■ EXERCISE BRIEF ■
What you should give back is every line from the one containing "1000x859 pixels." through the last line of the records below, word for word and without pictures.

________________________

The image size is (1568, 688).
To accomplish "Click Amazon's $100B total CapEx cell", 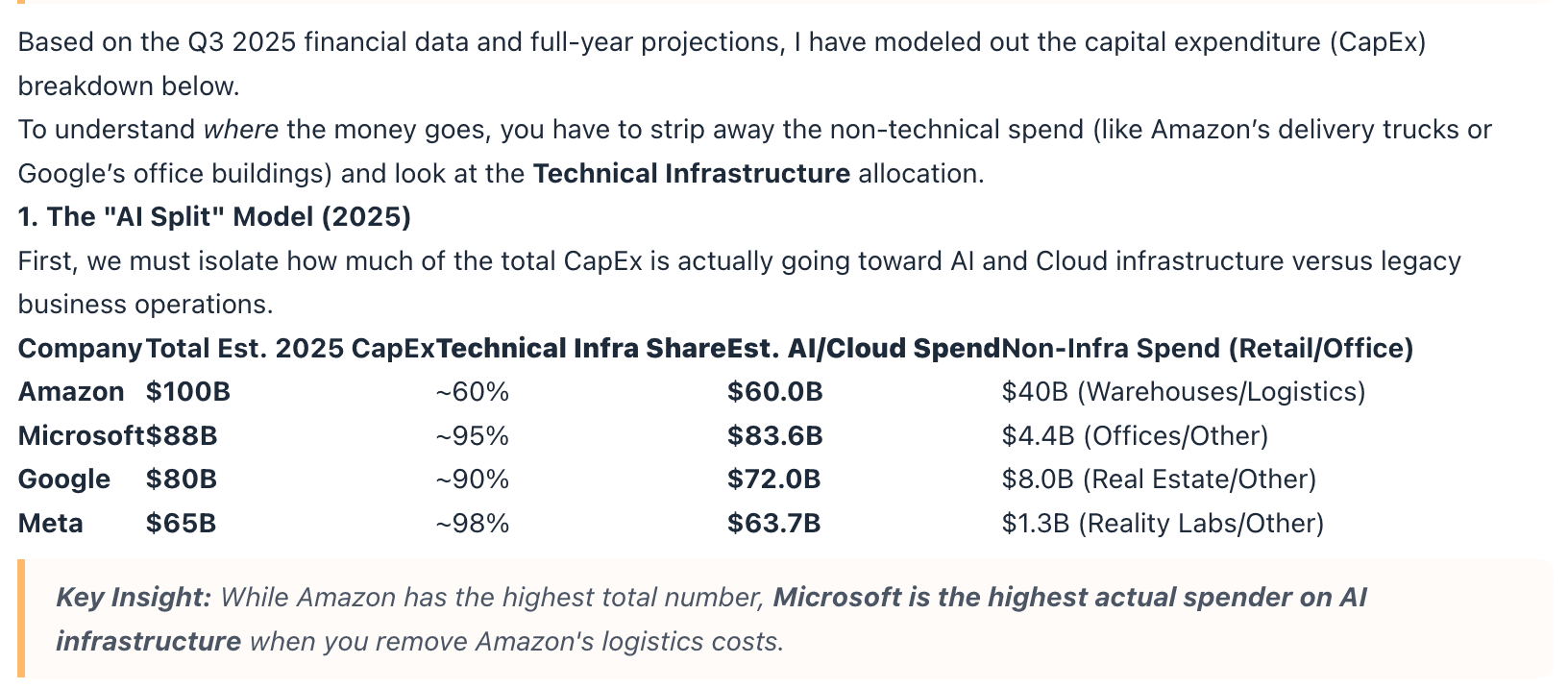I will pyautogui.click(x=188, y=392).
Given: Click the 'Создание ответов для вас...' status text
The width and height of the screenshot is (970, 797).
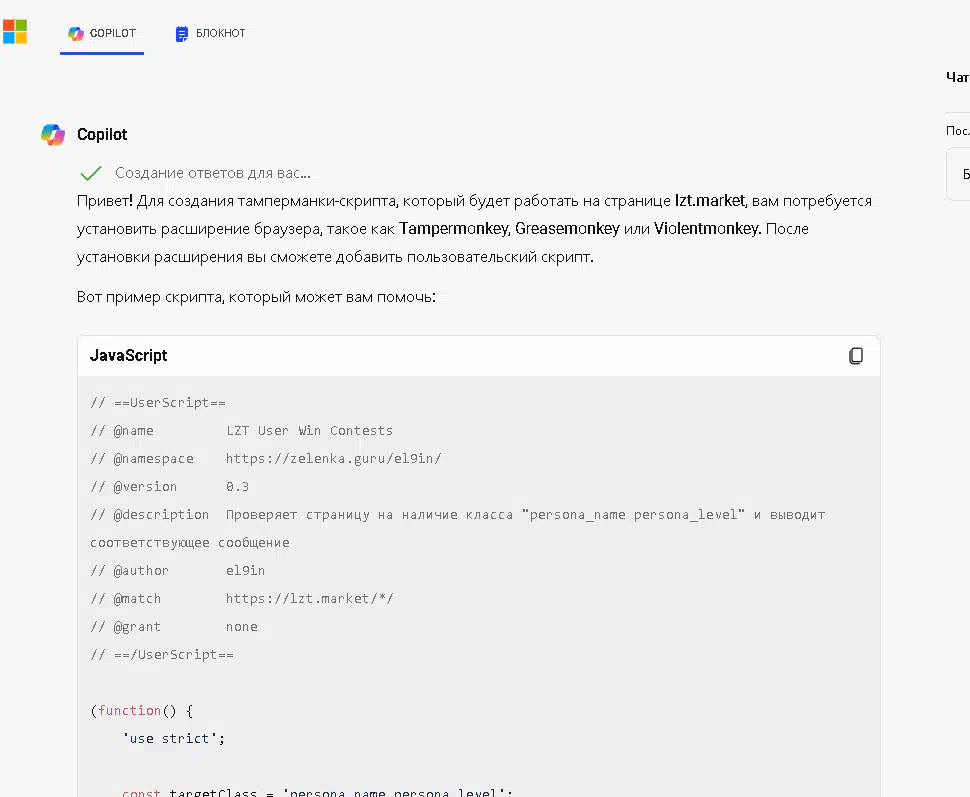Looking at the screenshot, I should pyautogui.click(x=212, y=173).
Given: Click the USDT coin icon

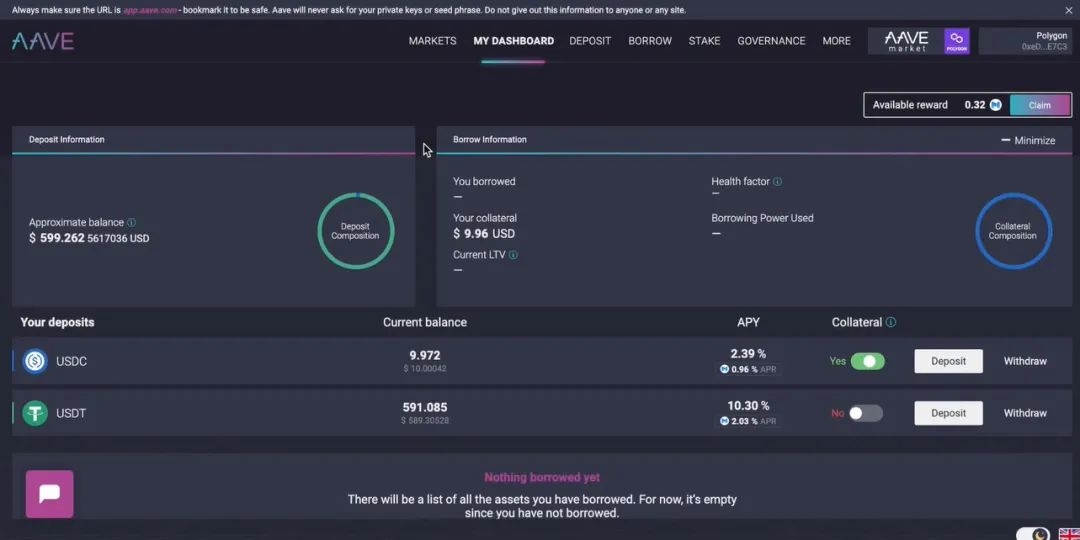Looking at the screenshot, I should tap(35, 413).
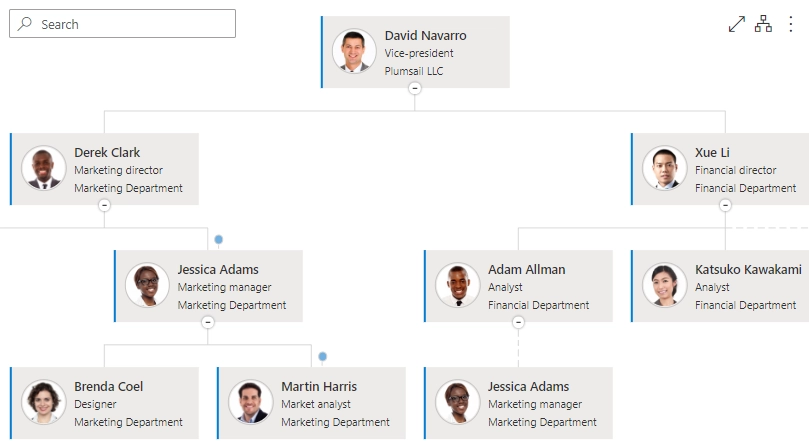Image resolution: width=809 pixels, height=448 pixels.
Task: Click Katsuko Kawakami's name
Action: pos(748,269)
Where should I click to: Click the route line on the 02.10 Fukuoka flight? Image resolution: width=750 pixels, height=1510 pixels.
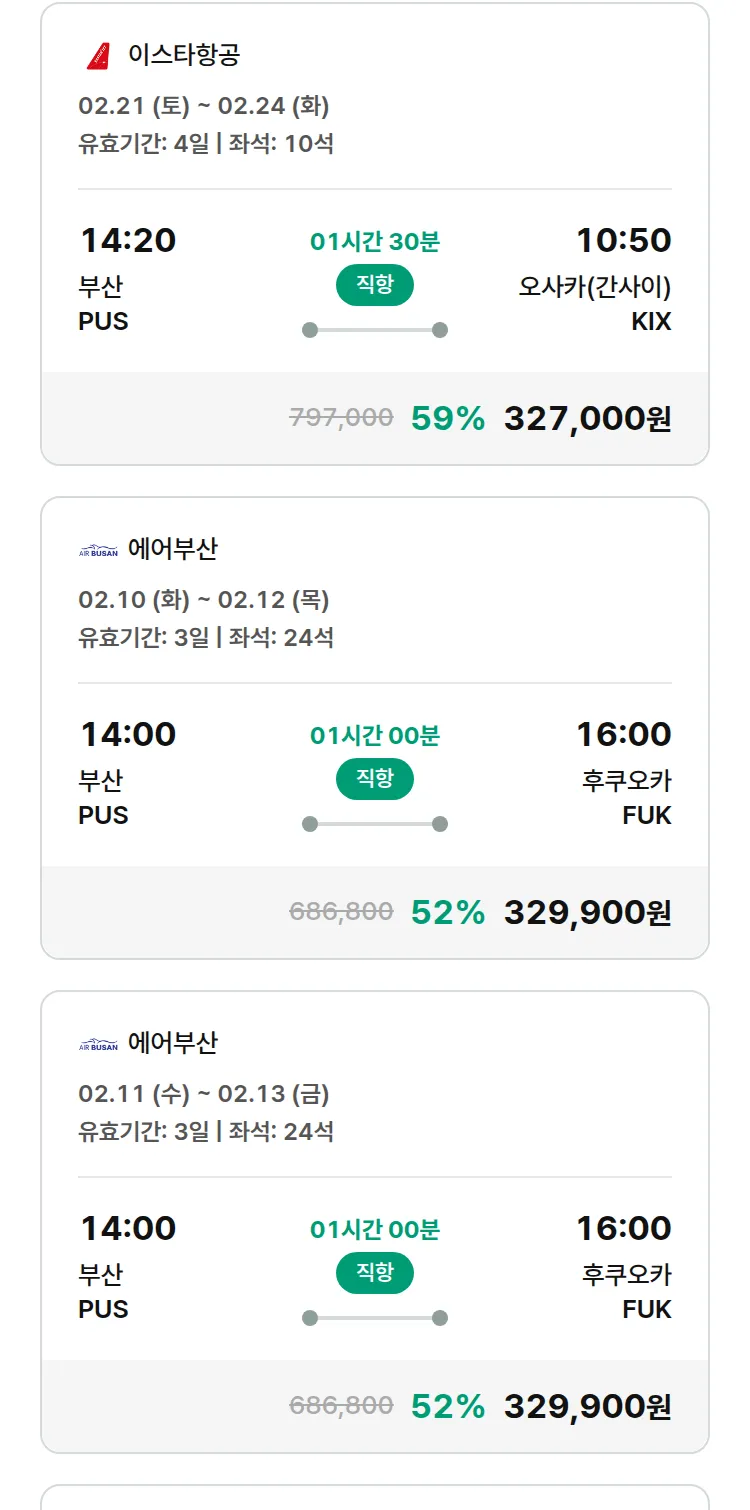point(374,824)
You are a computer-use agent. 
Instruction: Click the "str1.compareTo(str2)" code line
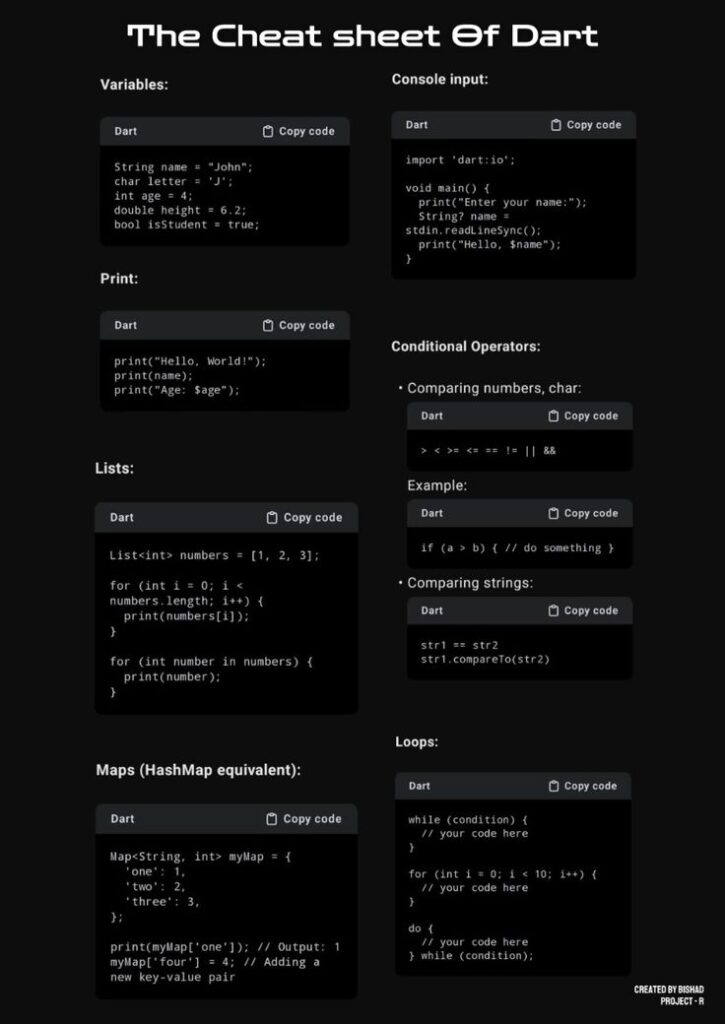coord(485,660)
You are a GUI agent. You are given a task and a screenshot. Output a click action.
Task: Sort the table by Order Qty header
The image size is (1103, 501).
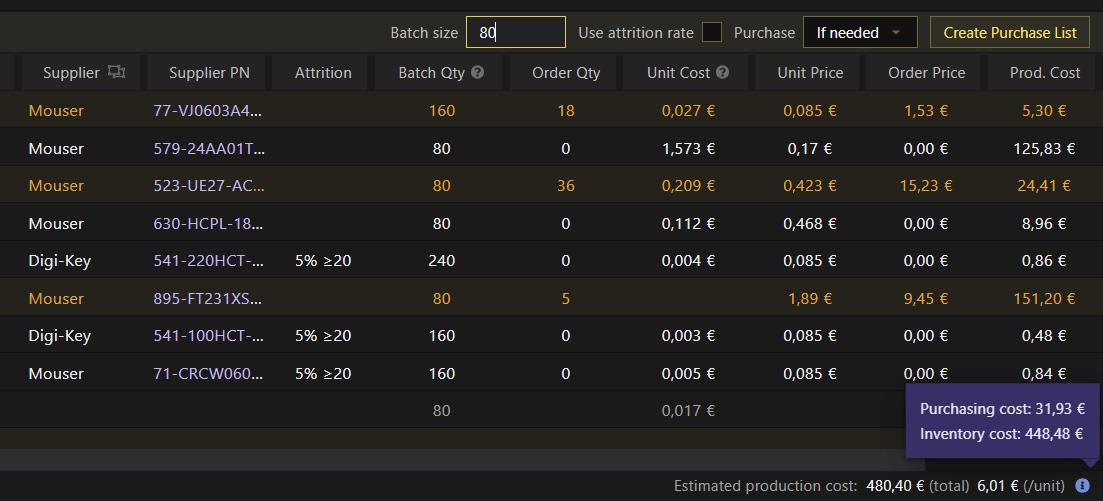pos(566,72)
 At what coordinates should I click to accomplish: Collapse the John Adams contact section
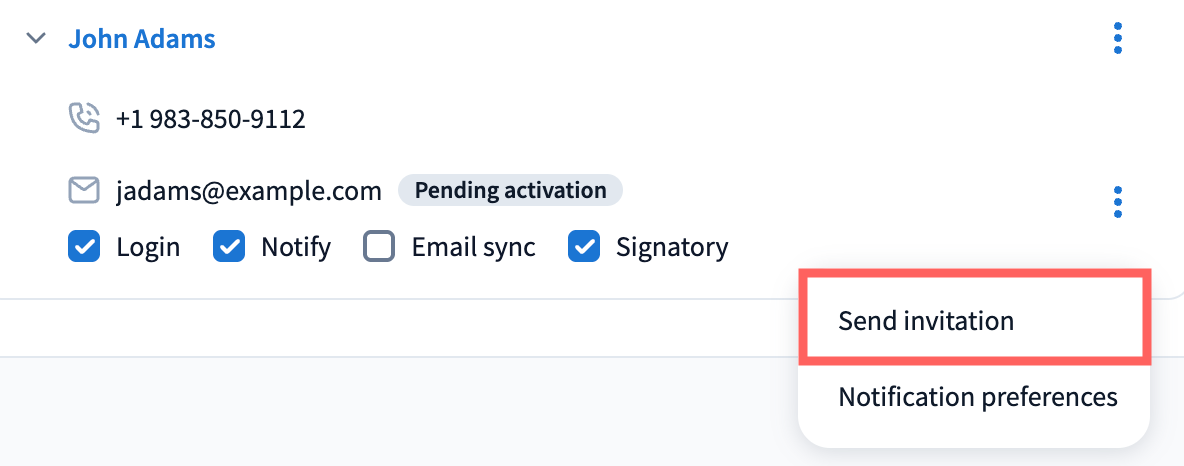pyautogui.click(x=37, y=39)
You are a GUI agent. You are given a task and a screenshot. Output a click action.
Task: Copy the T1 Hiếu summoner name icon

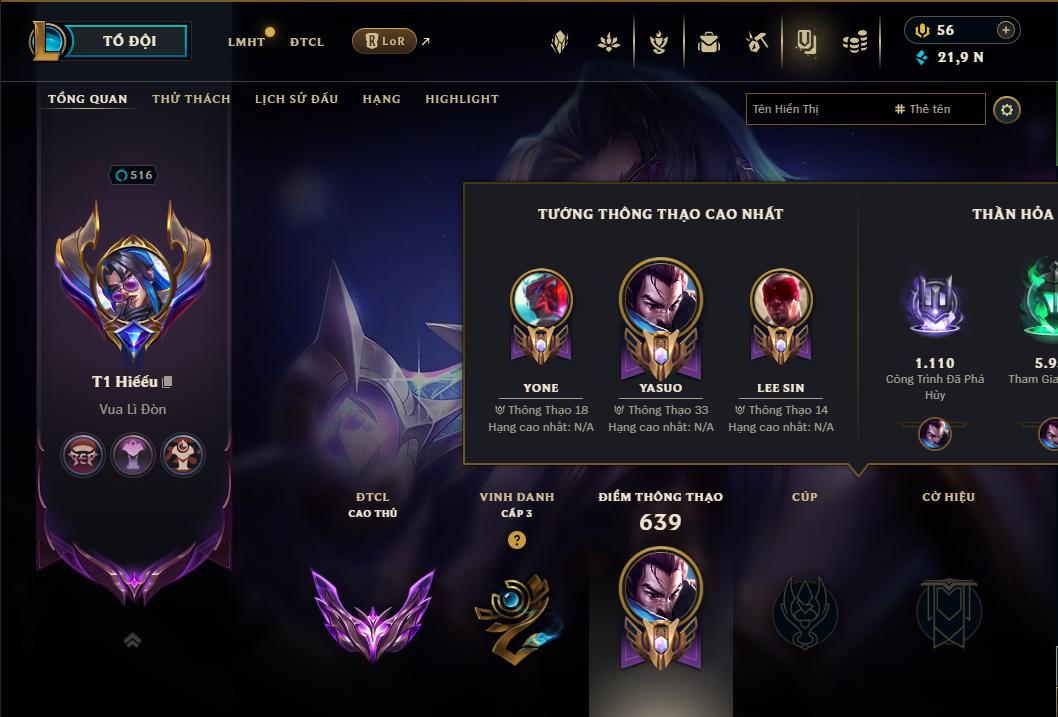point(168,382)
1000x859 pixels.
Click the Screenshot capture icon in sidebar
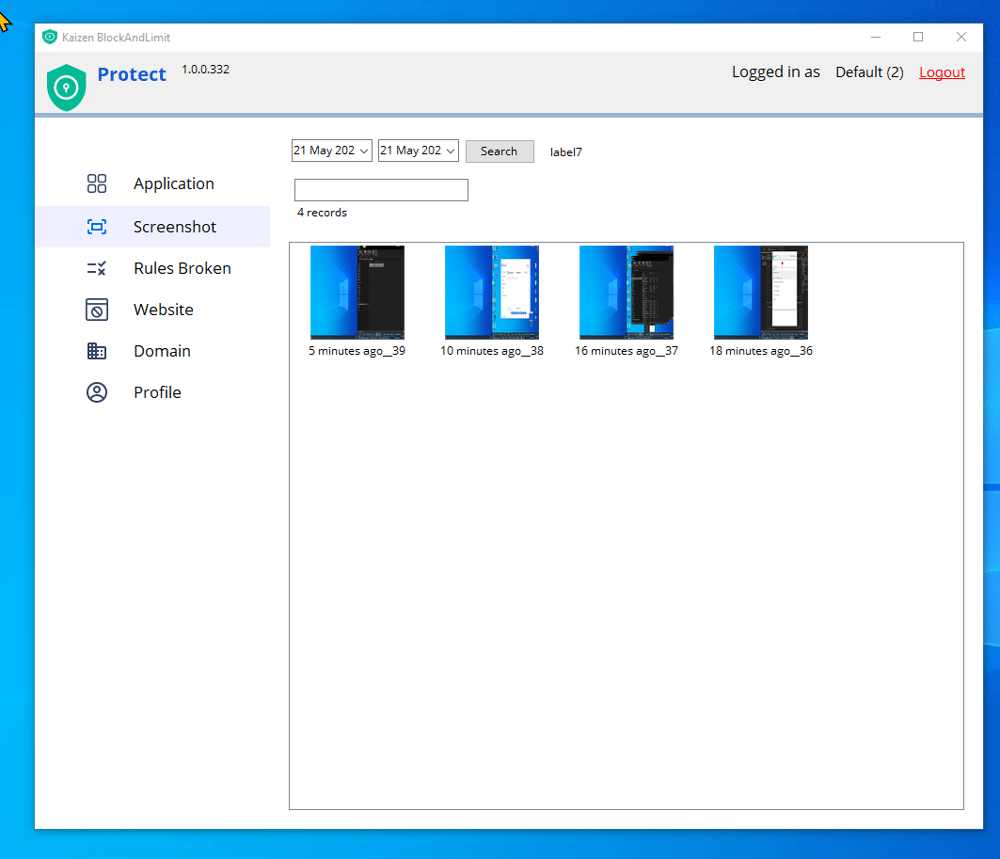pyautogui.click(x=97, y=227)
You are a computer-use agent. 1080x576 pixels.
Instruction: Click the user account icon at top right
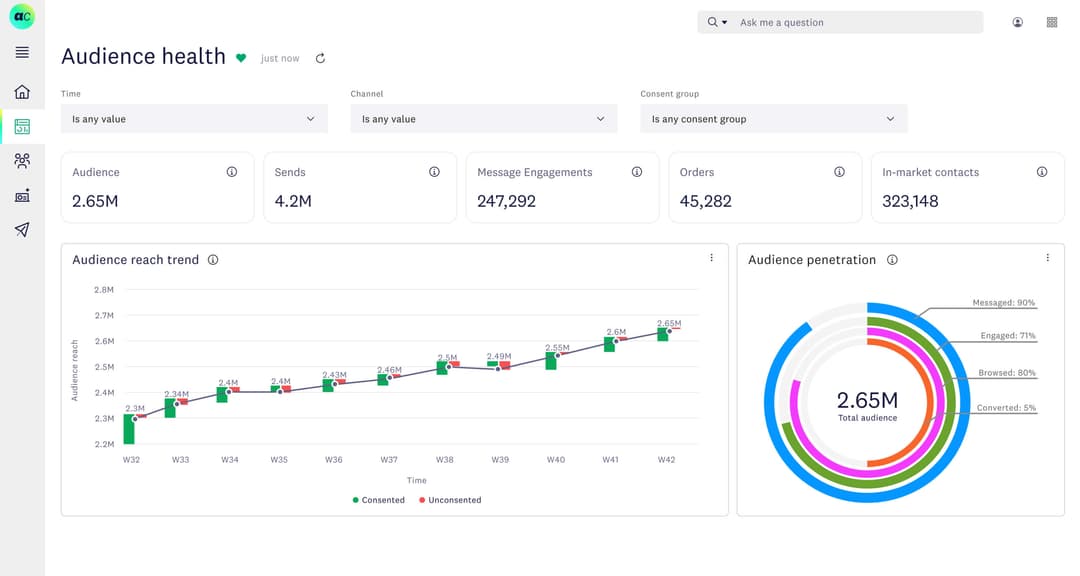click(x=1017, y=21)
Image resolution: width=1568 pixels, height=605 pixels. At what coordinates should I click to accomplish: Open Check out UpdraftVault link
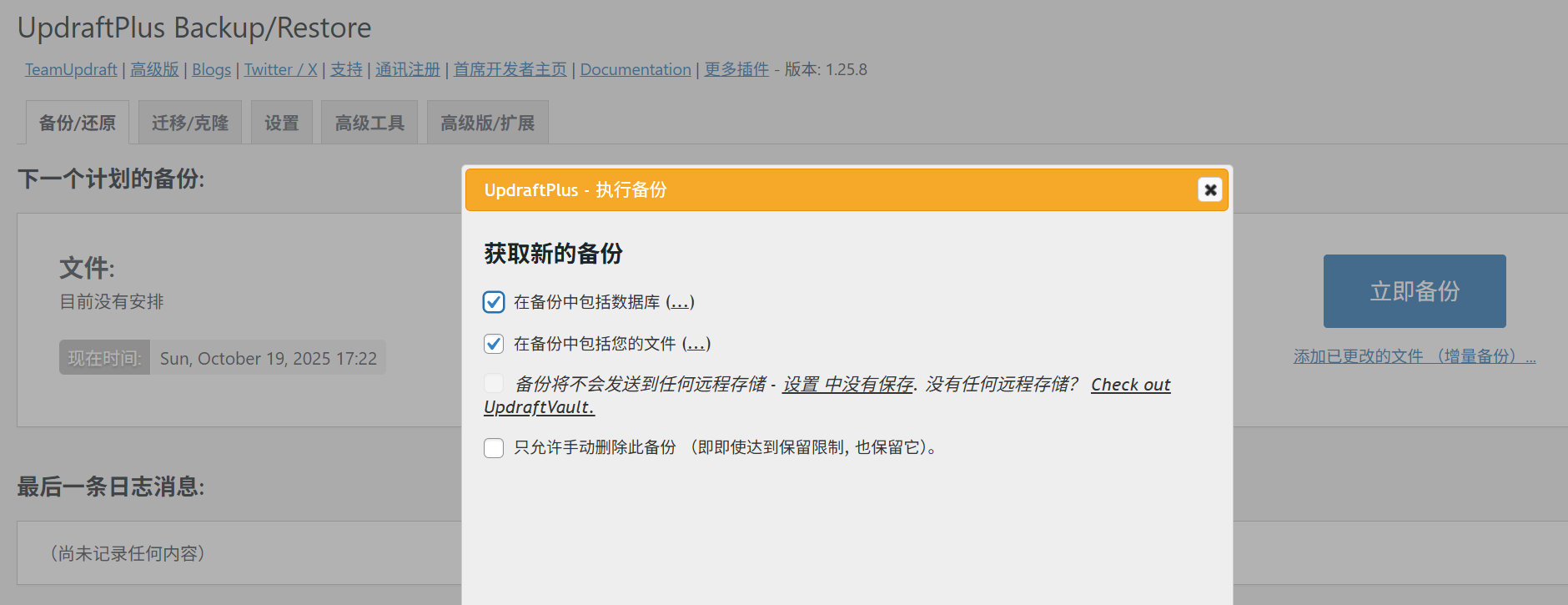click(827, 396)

________________________

■ EXERCISE SOLUTION ■
1000x859 pixels.
Click the Screenshot capture icon in sidebar
pyautogui.click(x=97, y=227)
You are a computer-use agent. 1080x576 pixels.
Instruction: Click the user account icon at top right
click(x=1017, y=21)
Image resolution: width=1568 pixels, height=605 pixels. At what coordinates should I click to accomplish: Open Check out UpdraftVault link
click(827, 396)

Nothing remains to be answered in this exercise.